Et La nuit du 12 de fondre sur nous à la manière d’un piège parfait. Grande leçon de grammaire filmique, dans laquelle chaque réplique se fait ponctuation, tous les plans forment un ensemble de phrases au sens limpide, mais parfois insoutenable. Enquête profonde dont personne n’espérera sortir indemne. Joyau de style et leçon d’interprétation. Un grand polar, qui s’imprime sur notre rétine pour ne plus la quitter, et contaminer notre mémoire.
Lecteurs
(3.6)20/03/2023 à 18:08
Mention spéciale à bastien bouillon par contre je ne m'explique pas les éloges reçuent. Les échanges, la spontanéité n'existent pas du coup on est loin du grand thriller. N'en déplaise aux critiques mais les clichés sont présents.
27/02/2023 à 22:54
Jamel au CÉSAR exceptionnelle il parle du Cinéma des plateformes et des films d'auteur . Jamel donne idée de scénario à Juliette BINOCHE un film avec des Ninja
Sa Réponse " Nous avons la chance de pouvoir avoir une diversité formidable de films en France grâce aux diverses aides financières que le monde nous envie. Toute diversité doit s’exprimer. Non ! Désolé Jamel avec tout le respect et l’amour que j’ai pour toi, et tu le sais, je ne suis pas d’accord pour te laisser dénigrer ce cinéma là, ni ceux qui prennent le risque de le faire, c’est trop facile "
Et elle conclue " “T’as de la chance que je ne sois pas la sœur de Will Smith”.
26/02/2023 à 12:52
J'ai vu le film la veille des césar... et de suite, au vu du discours féministe (peu subtil), je me suis dit : voilà, ils vont voter pour ce film pour se donner bonne conscience...

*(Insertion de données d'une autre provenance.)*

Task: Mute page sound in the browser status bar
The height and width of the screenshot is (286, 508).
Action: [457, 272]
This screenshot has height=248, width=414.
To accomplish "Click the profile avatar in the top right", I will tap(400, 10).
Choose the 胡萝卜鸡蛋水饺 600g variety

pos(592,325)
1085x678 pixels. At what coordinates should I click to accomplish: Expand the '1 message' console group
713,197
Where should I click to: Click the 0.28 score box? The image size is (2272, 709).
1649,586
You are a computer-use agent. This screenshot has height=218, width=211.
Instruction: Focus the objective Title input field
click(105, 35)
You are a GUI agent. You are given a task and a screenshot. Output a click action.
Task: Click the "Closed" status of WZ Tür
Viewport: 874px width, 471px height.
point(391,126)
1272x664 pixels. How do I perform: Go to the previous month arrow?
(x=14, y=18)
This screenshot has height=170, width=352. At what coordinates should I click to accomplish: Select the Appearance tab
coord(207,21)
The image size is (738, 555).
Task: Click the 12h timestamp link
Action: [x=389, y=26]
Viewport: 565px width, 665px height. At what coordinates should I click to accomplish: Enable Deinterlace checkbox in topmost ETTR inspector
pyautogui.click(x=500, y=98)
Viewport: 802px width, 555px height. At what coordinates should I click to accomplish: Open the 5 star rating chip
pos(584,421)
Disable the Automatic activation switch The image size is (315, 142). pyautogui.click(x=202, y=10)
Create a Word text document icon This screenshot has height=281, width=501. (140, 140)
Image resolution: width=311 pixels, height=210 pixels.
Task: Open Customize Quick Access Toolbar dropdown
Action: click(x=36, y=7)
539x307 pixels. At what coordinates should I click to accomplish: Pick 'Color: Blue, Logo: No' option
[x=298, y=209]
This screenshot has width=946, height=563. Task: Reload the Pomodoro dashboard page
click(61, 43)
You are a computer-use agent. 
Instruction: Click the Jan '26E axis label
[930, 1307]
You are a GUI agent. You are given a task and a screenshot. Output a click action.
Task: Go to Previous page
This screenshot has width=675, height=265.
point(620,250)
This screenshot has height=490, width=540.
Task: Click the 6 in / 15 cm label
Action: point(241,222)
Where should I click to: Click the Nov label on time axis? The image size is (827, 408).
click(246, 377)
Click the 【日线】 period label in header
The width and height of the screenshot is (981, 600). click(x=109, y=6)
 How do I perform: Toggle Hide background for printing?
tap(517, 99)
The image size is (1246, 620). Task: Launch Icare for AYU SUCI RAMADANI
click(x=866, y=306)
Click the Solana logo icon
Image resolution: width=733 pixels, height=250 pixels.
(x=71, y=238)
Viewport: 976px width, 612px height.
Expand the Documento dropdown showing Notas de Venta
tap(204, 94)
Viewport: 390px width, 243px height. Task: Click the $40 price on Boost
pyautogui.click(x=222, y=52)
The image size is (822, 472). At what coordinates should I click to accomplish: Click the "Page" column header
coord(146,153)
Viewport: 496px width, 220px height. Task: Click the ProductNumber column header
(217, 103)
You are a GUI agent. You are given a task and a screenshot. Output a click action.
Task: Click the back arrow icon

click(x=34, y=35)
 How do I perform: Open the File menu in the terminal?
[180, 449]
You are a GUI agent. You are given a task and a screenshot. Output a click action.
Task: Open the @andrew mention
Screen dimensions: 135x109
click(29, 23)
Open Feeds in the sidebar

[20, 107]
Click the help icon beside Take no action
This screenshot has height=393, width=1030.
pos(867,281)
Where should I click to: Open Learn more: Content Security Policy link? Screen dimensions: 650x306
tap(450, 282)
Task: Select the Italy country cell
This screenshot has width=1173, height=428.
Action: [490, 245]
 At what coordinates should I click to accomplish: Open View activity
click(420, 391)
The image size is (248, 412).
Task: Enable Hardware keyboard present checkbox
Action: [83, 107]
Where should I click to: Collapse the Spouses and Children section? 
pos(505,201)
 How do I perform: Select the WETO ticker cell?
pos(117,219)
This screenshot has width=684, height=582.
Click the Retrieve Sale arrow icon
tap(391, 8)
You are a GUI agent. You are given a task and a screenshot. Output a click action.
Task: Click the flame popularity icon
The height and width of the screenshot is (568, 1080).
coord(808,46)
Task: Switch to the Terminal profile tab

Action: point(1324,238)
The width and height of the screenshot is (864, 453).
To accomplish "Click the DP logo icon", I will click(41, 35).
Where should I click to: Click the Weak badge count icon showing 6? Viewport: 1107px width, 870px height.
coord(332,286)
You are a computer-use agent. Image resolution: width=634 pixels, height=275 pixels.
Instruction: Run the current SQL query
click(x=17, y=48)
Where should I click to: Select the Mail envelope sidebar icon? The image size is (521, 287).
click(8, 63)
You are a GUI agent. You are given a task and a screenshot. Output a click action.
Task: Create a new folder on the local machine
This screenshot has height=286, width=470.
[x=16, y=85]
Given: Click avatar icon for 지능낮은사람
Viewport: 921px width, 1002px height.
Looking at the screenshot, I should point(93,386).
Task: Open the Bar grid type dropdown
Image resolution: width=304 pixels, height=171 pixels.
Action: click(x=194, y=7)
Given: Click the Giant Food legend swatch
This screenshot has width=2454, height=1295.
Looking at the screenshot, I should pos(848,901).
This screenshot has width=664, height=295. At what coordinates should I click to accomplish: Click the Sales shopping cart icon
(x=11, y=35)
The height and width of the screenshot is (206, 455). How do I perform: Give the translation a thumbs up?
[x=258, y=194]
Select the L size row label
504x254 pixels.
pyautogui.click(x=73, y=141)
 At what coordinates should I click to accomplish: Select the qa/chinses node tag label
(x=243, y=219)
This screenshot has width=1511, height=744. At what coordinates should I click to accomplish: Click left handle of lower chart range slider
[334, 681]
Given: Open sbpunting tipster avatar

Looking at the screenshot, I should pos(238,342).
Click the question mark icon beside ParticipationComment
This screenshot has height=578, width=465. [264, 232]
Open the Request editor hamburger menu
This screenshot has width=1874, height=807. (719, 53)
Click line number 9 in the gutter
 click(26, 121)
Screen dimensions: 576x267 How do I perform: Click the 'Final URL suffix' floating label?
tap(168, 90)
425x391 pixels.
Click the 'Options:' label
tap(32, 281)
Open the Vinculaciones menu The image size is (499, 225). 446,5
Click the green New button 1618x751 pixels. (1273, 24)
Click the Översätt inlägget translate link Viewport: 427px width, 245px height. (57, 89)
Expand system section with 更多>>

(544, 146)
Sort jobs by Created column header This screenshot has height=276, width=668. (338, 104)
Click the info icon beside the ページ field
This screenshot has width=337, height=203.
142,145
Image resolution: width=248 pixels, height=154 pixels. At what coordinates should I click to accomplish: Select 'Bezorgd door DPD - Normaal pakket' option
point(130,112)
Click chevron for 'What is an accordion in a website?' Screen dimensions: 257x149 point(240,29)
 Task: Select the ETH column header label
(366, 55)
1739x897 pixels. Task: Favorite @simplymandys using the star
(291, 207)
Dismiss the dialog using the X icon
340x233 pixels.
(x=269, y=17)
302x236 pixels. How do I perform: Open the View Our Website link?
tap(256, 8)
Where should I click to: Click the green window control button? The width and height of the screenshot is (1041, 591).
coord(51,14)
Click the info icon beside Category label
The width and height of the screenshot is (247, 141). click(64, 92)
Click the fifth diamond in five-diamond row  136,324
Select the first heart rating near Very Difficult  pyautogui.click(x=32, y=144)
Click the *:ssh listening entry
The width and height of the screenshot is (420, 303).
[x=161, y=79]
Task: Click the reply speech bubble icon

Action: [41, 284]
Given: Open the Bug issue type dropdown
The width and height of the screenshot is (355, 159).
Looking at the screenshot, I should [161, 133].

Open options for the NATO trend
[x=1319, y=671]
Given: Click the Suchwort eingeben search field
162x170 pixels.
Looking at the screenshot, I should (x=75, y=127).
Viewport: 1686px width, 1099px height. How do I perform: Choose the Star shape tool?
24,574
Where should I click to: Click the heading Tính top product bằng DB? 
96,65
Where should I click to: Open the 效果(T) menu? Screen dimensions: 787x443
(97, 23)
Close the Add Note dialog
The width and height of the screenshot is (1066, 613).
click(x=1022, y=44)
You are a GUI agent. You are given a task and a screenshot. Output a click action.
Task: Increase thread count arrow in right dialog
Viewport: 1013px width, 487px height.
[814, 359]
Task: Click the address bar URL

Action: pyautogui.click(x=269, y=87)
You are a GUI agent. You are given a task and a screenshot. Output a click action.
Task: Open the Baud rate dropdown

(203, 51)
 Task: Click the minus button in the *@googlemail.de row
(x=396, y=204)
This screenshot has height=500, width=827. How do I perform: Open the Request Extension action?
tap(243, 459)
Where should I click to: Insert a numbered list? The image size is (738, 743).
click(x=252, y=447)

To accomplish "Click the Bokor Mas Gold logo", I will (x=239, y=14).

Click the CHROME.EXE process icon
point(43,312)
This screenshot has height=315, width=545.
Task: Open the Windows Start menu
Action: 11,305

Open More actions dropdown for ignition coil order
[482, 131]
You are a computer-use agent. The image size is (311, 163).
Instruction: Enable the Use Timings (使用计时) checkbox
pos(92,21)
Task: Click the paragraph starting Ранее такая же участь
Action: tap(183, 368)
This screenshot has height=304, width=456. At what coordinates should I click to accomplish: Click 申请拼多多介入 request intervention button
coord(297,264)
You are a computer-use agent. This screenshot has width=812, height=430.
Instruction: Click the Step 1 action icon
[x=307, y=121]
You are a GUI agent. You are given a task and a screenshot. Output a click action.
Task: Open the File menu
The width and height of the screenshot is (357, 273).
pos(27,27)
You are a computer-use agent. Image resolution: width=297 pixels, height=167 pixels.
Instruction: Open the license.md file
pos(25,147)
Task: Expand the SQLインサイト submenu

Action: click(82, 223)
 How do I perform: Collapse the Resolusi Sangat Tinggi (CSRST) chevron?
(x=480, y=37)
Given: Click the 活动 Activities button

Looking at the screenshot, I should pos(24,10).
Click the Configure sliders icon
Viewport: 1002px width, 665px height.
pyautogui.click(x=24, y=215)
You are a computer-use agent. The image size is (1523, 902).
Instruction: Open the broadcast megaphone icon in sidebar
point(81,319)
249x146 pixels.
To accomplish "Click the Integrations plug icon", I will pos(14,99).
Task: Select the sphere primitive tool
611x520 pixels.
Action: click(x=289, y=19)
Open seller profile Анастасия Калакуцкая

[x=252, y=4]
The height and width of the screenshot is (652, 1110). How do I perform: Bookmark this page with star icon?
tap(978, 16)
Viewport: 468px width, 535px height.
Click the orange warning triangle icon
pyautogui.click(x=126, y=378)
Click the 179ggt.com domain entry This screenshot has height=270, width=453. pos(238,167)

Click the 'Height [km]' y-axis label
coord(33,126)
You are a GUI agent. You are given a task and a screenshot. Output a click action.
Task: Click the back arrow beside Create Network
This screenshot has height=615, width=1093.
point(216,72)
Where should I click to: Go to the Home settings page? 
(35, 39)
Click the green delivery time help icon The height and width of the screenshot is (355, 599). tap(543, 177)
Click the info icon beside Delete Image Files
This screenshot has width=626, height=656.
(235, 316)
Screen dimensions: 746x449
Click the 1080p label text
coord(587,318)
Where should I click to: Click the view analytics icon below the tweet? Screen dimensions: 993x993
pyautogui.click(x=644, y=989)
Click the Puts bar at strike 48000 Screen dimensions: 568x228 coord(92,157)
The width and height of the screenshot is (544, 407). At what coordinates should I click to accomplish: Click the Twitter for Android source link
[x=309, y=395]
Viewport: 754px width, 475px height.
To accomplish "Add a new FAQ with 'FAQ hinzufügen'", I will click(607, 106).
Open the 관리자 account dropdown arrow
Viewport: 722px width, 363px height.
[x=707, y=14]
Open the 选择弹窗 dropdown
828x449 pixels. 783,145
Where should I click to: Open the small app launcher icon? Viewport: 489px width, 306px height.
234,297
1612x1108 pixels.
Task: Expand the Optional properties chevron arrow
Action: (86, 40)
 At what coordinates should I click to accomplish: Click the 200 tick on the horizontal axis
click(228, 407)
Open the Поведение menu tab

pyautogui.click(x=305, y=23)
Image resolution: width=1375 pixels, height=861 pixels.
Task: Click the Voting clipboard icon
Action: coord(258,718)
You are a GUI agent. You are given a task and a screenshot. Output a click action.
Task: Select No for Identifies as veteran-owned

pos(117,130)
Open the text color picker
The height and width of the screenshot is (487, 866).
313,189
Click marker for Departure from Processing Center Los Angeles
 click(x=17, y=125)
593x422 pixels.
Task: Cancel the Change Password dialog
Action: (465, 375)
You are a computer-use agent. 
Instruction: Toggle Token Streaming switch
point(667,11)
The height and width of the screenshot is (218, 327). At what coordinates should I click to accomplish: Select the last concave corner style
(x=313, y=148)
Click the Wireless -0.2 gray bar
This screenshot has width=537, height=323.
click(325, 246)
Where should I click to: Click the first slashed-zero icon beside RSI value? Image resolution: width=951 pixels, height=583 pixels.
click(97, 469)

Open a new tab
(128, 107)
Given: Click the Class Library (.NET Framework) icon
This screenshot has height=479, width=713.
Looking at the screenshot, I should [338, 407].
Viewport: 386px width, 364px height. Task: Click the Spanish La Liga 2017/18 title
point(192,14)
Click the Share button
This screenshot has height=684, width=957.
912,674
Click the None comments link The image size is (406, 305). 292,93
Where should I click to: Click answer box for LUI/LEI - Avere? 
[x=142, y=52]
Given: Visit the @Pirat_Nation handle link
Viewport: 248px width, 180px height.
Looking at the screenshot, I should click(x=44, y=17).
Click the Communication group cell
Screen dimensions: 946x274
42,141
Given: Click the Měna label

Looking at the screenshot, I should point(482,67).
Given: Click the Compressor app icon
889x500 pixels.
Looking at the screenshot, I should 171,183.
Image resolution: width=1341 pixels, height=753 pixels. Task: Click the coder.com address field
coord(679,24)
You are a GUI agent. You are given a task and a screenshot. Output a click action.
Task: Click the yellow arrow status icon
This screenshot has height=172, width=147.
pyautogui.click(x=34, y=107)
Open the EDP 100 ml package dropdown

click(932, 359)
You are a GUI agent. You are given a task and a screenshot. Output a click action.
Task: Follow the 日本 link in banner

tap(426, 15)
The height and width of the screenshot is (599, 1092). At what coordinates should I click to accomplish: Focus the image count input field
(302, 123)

Le film est très bien interprété, le scénario attachant, mais de là à en faire une référence de mise en scène.... Et pourtant, je suis adepte de Dominik Moll... Là, il prend ouvertement de la distance et la mise en scène finit par être plan plan... Dommage !
26/02/2023 à 08:55
Il me semblait aussi qu'être trop dithyrambique tue le dithyrambique...
25/02/2023 à 14:23
Nul insipide rien. Autant regarder le commissaire à la Plagne. Moll t'es mou.
25/02/2023 à 14:16
Un film inégal, des lourdeurs, des dialogues et monologues par moment très empesés, les transitions par cette scène de l'enquêteur qui fait du vélo recurrente et ennuyeuse. Un film inspiré par le paysage télévisuel actuel, crimes, faites entrer l'accusé etc et la vague metoo. Féminisme et féminicides, sujet racoleur, intérêt du grand public attendu. Un film un peu de bric et de broc et pourtant beaucoup de moments d'intense suggestion par les images.
25/02/2023 à 14:10
@Julian
C'est surtout que tu semble n'avoir pas compris l'on angle d'attaque du film sur ce sujet au combien important et d'actualité. Angle qui est loin d'être classique et surtout pas du tout balisé comme ce à quoi on a l'habitude. Et c'est ça qui en fait tout l'intérêt.
25/02/2023 à 08:27
Avec tous ses césar ! J'ai peur que Julian ait totalement raison.
25/02/2023 à 06:46
Un mauvais téléfilm français joué par des acteurs à la ramasse. Sans âme et surtout sans histoire, ce téléfilm a été sacré "le meilleur" par le gratin du cinéma français. Ça en dit vraiment long sur l'absence de talent de toute cette caste qui s'autoadmire. La nuit du 12 est un téléfilm chiant mal joué mal filmé mal écrit et sans aucun intérêt.
18/02/2023 à 23:42
Excellent film, fascinant. Le jeu est très naturel, la mise en scène d une grande fluidité, les situations sont très carrées. Dominik Moll est un super conteur.